Guernsey / Landmark
On May 12,1945 sufficient clearance work of mines and other defences at L’Ancresse Bay in Guernsey had been undertaken to allow the liberating Allied forces’ landing craft to access the beach. The process of unloading much needed supplies for Guernsey began, with food the highest priority for Islanders.
With the advance of the Allies into western Europe in June 1944, the Germans’ lines of supply to the Islands were cut. Food became scarce. Tales of Islanders going to bed early to sleep off hunger pangs were common. Eventually, the Germans declared that they would no longer be responsible for feeding the local population.
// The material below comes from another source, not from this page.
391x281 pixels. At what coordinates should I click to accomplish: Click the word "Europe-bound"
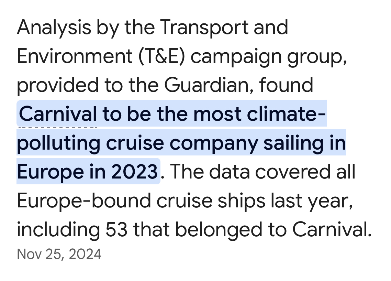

By December 1944, both Islanders and the German Occupiers were starving. Following complicated international negotiations, Red Cross Ship, SS Vega, was given permission to enter Guernsey. On December 27, 1944 the Vega arrived, bringing much needed food parcels from Canada and New Zealand. Each parcel had been packed to last a month. “…one thing I always remember was the day that the SS Vega came in with our food parcels … We opened up the food parcel and there was a tin of jam which she (mother) had already opened up, and I hadn’t enjoyed anything like that for 4 years”. Extract from an interview with Fred Gallienne.
Occupying forces were ordered by their German superiors not to take the food parcels for themselves; any found defying this order were shot. As a result, the SS Vega made five more visits to the Islands between December 1944 and the Liberation the following summer. Over 450,000 parcels were delivered to the Channel Islands in total.